The statement was delivered by the clubhouse yesterday by Jay Colville, club spokesman, who afterwards responded to claims that the response – which had involved helicopters, the coastguard, and a string of ground vehicles – had been over-the-top.
The statement began by saying that 88 boats in total had been “tallied out” – a safety system to ensure the club knows which boats are on the water, and who is sailing in them.
It continued: “Towards the finish of the first race the race officer decided that due to worsening weather conditions the second race of the day would be cancelled.
“The signal for the race cancellation was displayed, and the safety boat crews were informed that racing for the day was finished.
“The fleet started to head to shore when a squall of 31 knots (about 36 mph) passed over the race area.
“The effect of this was some of the GP14s capsized.
“This is not an unusual situation – the crews are trained on how to right their boats.
“Unfortunately a further, stronger squall registered 37 knots (about 43mph) following the first, capsizing a further number of the fleet.

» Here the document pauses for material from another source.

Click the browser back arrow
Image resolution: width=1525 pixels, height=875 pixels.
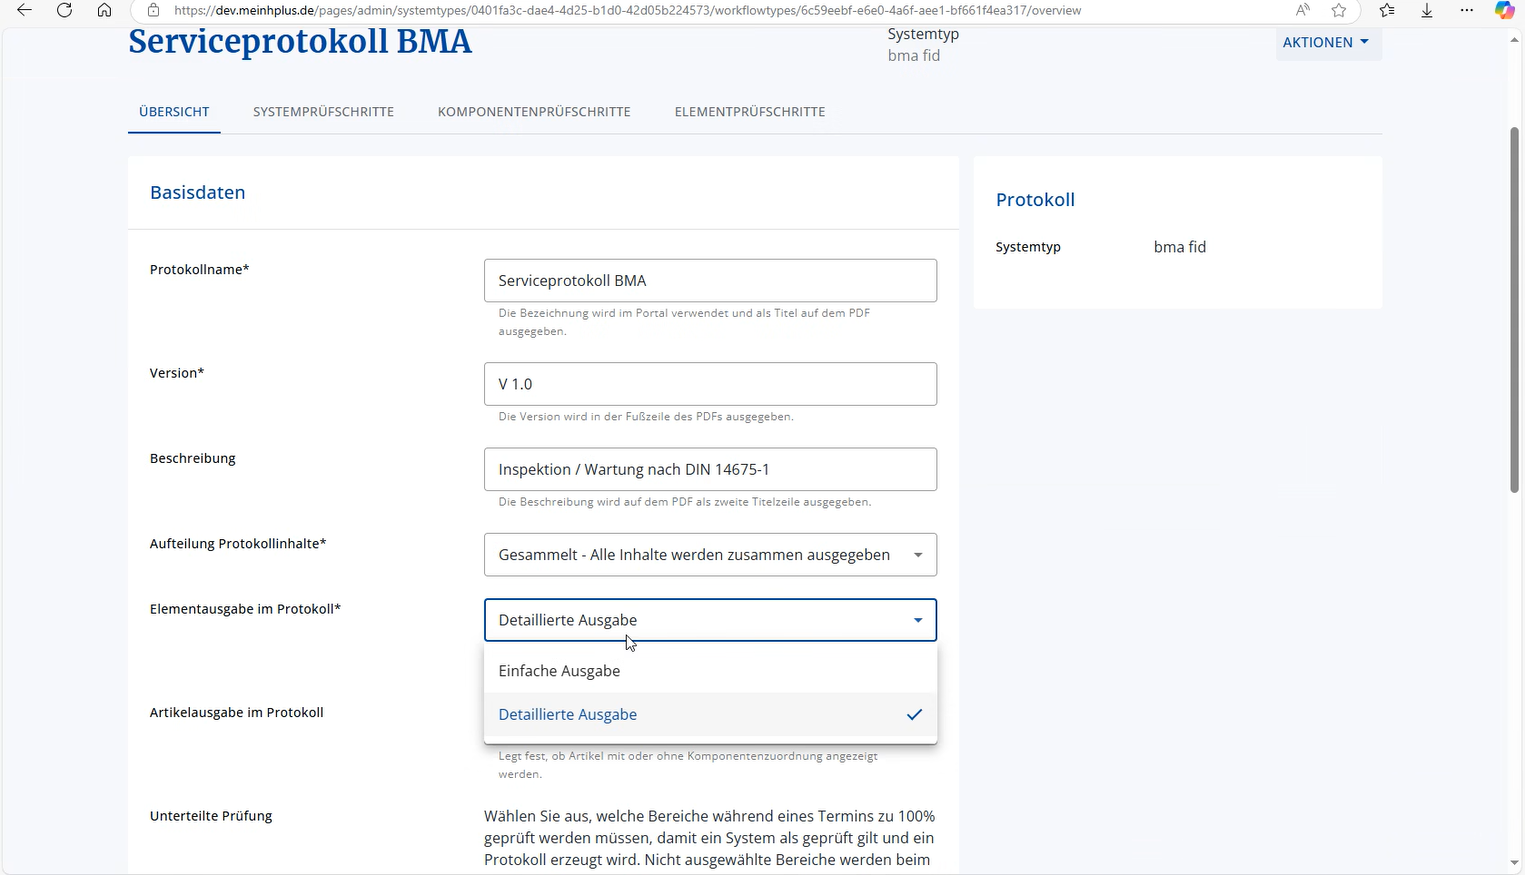pos(25,10)

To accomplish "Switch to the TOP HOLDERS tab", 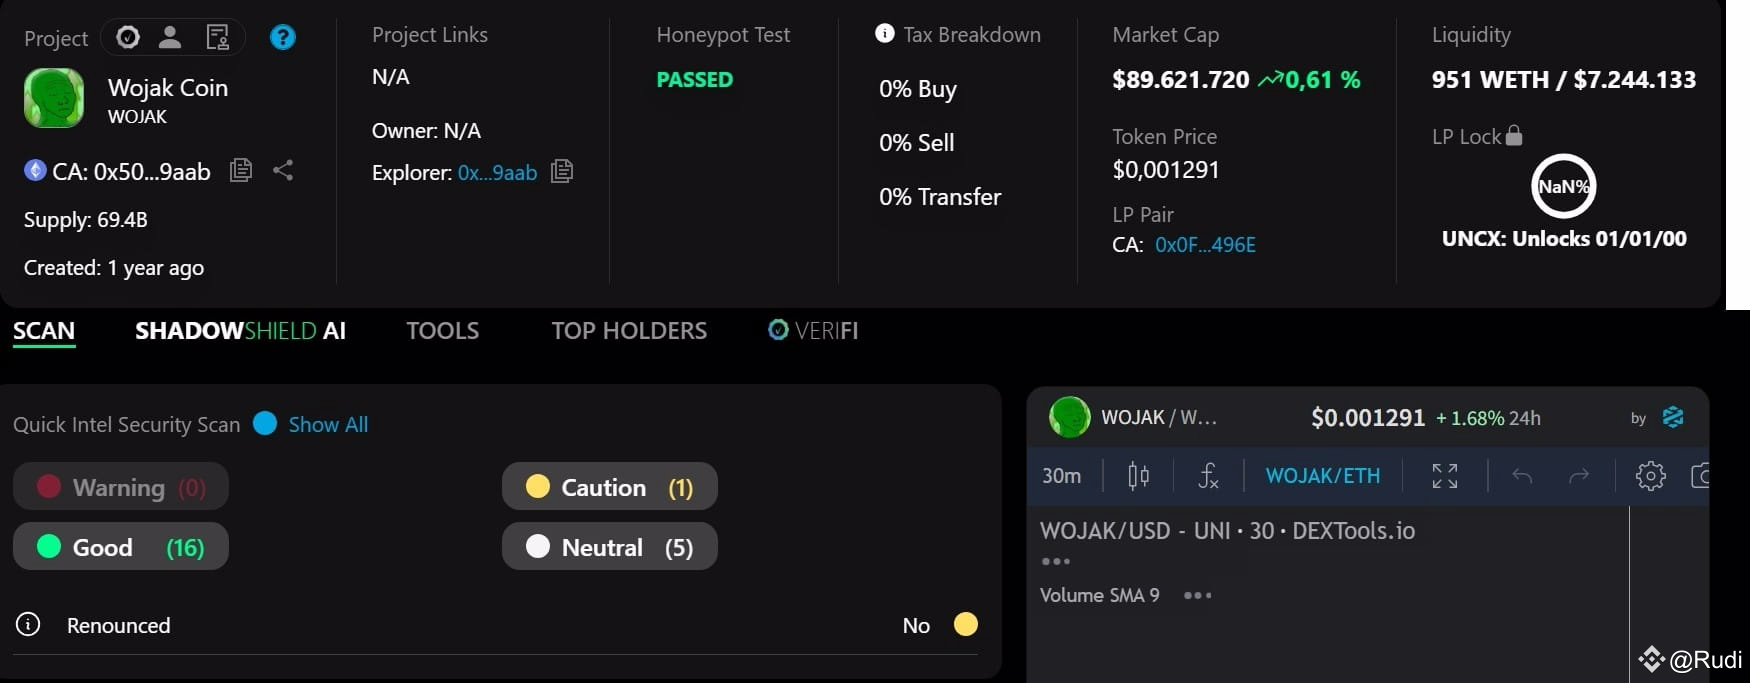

“Apparent media reports of 80 boats capsized would be incorrect, as there would not have been more than 10 to 12 boats capsized at any one time.
“The capsizes were being successfully handled by the competitors, and the team of 13 safety boats that had been accompanying the racing fleet.
“The race officer then made the correct decision, as a precaution, to contact the Coastguard, should weather conditions worsen.
“And in fact the weather conditions improved after 15 minutes.
“As regards injuries, apart from two competitors, with suspected broken limbs, no-one in the event was seriously injured other than minor scratches, cuts and bruises consistent with the sport at this level.”
Asked if there had ever been any truly serious danger, Mr Colville said: “I was in the water, I was out there and I saw the 10 or 12 capsized and we were handling it well.”
However, he added: “Our race officer called it in as a precaution, and I think that was the right thing to do.”
He said that the competition will continue for the rest of the week.
The Coastguard was the lead agency in charge of the emergency response.
A spokeswoman for the Coastguard’s Southampton-based headquarters said it did not want to comment on the view that the scale of the emergency response was an overreaction, except to say: “If people are in need of assistance, we respond, and we received calls to say people needed assistance.